Kamran Hosseini
Kamran Hosseini

Reputation: 536

destination port in UDP protocol

My question is that how the destination port address in UDP is chosen/given?

I mean what matters to set a destination port in a UDP packet? Because when we send a packet, just the destination address(ip) is important and we want to send data to our destination. It has nothing to do with the port! Do we assign a random port?

Upvotes: 0

Views: 2120

Answers (2)

Ron Maupin
Ron Maupin

Reputation: 6452

Generally, the sending port is chose randomly for the ephemeral ports available.

The destination port is the port to which the destination application is listening. To facilitate this, IANA maintains the Service Name and Transport Protocol Port Number Registry for standard applications and protocols.

If you create your own application or protocol, there is a range for you to use, but you should always check the registry to make sure you will not step on some other application or protocol.

When you design your listening application or protocol, you choose a port on which it listens, and the sending application will need to send to that port.

Upvotes: 0

David Schwartz
David Schwartz

Reputation: 182753

Typically, whatever documentation tells you what to put in the UDP datagram you're sending should also tell you what port to send it to.

For example, if you're trying to talk to an NTP server, RFC5905 tells you what to put in the UDP datagrams you send.
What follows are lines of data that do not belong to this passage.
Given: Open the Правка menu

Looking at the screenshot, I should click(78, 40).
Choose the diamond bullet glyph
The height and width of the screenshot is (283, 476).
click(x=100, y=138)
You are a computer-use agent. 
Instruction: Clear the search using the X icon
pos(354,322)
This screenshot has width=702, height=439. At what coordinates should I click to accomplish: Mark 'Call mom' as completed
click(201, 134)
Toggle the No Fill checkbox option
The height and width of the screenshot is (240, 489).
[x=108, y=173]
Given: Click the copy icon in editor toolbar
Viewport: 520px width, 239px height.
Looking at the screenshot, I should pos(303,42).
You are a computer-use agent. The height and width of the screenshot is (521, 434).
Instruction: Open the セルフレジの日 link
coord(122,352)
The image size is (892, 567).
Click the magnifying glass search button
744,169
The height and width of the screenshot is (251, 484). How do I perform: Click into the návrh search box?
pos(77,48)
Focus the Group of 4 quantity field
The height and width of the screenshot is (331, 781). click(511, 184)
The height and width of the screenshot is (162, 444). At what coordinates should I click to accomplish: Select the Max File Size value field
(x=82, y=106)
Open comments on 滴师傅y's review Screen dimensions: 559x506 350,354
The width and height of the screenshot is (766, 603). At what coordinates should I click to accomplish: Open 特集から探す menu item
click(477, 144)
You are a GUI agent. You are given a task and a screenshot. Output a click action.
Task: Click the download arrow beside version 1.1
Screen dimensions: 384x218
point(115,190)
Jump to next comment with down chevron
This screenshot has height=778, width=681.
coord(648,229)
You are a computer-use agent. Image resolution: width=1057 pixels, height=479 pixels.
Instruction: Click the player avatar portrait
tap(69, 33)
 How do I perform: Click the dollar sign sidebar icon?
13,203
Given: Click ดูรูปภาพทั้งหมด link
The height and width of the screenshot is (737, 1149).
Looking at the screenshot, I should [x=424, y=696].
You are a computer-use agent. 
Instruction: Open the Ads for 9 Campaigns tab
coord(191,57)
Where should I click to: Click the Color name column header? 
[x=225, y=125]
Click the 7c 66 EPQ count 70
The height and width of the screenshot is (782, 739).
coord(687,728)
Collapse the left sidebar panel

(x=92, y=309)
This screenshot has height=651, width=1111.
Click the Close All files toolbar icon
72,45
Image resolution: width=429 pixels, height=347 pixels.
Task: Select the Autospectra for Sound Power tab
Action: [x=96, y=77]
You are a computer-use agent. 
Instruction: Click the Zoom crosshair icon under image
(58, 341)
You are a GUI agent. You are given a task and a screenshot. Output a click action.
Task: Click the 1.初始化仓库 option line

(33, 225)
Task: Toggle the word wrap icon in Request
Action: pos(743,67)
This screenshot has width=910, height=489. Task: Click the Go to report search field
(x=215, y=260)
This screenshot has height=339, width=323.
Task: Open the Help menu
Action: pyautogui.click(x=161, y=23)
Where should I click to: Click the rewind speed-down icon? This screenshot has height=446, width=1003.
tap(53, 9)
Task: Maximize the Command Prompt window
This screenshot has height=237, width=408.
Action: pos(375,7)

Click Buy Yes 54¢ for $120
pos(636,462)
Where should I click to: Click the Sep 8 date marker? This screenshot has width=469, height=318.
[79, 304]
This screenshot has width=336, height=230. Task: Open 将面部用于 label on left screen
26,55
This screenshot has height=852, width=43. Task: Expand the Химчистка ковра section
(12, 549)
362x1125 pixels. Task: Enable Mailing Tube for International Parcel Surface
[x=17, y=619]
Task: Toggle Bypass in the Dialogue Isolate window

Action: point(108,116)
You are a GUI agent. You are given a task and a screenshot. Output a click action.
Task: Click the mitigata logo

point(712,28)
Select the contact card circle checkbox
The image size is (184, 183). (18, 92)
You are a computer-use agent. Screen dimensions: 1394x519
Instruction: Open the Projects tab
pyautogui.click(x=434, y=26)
It also tells you, on page 16, to send it to port 123.

If you're writing a DNS resolver, RFC1035 is one place you might look for the information needed to know what to put in your UDP datagrams. It also tells you, in section 4.2, to send the datagrams to port 53.

So however you're figuring out what to put in the UDP datagrams you're going to send, that's typically what tells you either what port to send them to or, in some cases, how to determine what port to send them to.

For example, a media streaming protocol might start with the information about the stream being delivered by a web server. In that case, the information delivered by the web server to the client might include the destination port to send datagrams to.

Generally, there's either a well-known port that at least one side listens for datagrams on or there's some external method using a different protocol that tells whichever end sends the first datagram what port to send it to. The other end then just replies, sending its response datagrams to whatever port that first datagram was sent from.